ISIS-Devastated Nimrud: Photos of Ancient City Emerge

Ancient ruins of Nimrud
An Iraqi army soldier walks across the ancient ruins of Nimrud after its recapture from ISIS, November 15. The group destroyed monuments that were around 3,000 years old. Safin Hamed/AFP/Getty Images

Photos have emerged of the shattered Iraqi city of Nimrud, two days after Iraqi forces retook it from the Islamic State militant group (ISIS).

The militants have reduced much of the ancient city to rubble, including a 2,900-year-old ziggurat—a towering pyramid temple.

Founded by the Assyrians more than 3,300 years ago, Nimrud was a capital of the Assyrian empire, the BBC reported. Known as Kalhu, it was once home to the palaces and tombs of kings, as well as towering statues and religious temples.

Ruins of Nimrud
Evidence of ISIS's destruction of Nimrud, November 15. Safin Hamed/AFP/Getty Images
Ruins of Nimrud
Two Iraqi army soldiers walk across the ancient ruins of Nimrud, November 15. A U.N. agency called ISIS's destruction of the city a war crime. Safin Hamed/AFP/Getty Images
Ruins of Nimrud
ISIS released video footage of its fighters blowing up parts of Nimrud but the full scale of the devastation was not known until recently. Safin Hamed/AFP/Getty Images

ISIS released video footage of its fighters destroying Nimrud in 2015, in a move reminiscent of the destruction it wreaked on the Syrian city of Palmyra. The full scale of the damage, however, was not known until recently.

Iraqi forces retook Nimrud as part of their wider operation to recapture nearby Mosul, Iraq's second-largest city. The troops have liberated half of eastern Mosul after four weeks of battle, the Iraqi interior ministry spokesman said Tuesday.
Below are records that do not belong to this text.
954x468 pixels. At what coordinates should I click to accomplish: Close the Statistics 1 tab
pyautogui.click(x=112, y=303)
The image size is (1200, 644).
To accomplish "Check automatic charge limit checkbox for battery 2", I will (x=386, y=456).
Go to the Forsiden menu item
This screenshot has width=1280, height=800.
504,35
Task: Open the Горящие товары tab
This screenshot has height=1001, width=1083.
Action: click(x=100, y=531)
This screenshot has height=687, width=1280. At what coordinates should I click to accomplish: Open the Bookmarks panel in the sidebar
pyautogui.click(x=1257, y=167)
Nimrud was first captured by ISIS in June 2014, shortly after it seized Mosul. In March 2015, Iraq's tourism ministry said the militant group had used bulldozers to destroy the city's monuments. ISIS published a video of its fighters vandalizing statues with sledgehammers and blowing up parts of the city a month later.

While the group says it is destroying ancient sites to remove artefacts idolatrous to Islam, it has frequently sold them to black market buyers.

Speaking to the AFP, a militia commander who had not seen the city in two years, said: "When you came here before, you could imagine the life as it used to be. Now there is nothing. Losing Nimrud is more painful to me than even losing my own house."

In 2015, the U.N. agency UNESCO described the devastation of Nimrud as a "war crime."